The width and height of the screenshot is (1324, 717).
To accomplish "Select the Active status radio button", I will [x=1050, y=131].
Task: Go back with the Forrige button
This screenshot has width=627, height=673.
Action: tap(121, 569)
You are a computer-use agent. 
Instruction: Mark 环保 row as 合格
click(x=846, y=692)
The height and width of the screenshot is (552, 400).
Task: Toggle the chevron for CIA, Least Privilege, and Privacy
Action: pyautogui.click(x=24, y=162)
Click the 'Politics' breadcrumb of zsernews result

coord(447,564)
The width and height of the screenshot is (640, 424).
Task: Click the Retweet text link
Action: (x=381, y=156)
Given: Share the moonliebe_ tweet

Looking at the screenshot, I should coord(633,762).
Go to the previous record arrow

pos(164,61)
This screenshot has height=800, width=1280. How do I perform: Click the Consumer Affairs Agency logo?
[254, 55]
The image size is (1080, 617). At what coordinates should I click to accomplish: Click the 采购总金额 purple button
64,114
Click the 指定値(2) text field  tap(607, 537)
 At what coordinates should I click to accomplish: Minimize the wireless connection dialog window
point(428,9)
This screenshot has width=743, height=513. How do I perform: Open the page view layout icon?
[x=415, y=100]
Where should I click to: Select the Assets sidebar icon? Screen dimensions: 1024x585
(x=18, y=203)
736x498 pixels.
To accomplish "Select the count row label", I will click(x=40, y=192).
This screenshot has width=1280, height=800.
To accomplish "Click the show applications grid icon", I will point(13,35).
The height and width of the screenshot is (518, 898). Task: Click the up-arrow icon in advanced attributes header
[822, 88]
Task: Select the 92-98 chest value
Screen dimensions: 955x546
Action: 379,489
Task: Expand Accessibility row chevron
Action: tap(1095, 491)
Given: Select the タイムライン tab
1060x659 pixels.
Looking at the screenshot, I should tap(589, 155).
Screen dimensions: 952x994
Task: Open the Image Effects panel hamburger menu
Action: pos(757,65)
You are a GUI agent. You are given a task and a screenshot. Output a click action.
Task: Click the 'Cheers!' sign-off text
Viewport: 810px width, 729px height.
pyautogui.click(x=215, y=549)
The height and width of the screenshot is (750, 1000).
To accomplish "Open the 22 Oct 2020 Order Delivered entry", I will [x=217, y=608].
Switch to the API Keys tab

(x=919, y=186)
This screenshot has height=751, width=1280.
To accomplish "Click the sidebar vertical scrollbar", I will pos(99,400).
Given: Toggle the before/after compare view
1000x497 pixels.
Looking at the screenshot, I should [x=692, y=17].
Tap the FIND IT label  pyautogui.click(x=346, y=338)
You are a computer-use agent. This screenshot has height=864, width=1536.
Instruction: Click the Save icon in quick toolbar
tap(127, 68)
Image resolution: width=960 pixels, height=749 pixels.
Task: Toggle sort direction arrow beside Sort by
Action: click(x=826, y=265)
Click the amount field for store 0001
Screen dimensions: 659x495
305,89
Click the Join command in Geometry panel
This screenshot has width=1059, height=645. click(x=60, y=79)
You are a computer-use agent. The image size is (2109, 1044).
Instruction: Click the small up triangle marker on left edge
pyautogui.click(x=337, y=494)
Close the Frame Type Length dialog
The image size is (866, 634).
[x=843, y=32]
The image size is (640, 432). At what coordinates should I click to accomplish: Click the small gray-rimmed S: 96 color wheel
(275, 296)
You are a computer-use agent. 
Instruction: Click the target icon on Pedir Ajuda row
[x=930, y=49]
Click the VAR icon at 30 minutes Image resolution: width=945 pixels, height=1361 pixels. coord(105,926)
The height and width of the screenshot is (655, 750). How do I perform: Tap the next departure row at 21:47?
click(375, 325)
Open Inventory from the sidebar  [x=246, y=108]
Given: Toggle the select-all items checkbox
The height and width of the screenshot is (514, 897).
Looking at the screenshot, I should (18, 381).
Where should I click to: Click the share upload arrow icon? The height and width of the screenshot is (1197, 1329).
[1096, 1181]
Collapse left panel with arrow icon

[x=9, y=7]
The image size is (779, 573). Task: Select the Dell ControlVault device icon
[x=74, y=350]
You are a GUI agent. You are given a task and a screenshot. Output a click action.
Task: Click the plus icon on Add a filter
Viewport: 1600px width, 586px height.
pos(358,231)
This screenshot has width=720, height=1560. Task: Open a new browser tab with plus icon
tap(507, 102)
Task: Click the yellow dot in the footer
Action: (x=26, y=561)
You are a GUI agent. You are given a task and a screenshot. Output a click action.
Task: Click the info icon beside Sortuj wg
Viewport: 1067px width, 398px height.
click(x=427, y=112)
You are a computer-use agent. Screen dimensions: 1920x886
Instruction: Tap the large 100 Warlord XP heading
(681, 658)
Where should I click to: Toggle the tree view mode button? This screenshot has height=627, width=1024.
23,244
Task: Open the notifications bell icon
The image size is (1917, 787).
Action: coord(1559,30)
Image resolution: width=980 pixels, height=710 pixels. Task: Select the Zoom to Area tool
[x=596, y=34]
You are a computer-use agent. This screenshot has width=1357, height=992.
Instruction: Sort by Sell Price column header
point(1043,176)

# # # # # # #

=== TASK BRIEF ===
The response must consist solely of the number of lines in the listing above that contain "label".

=== SOLUTION TO THIS EXERCISE ===
2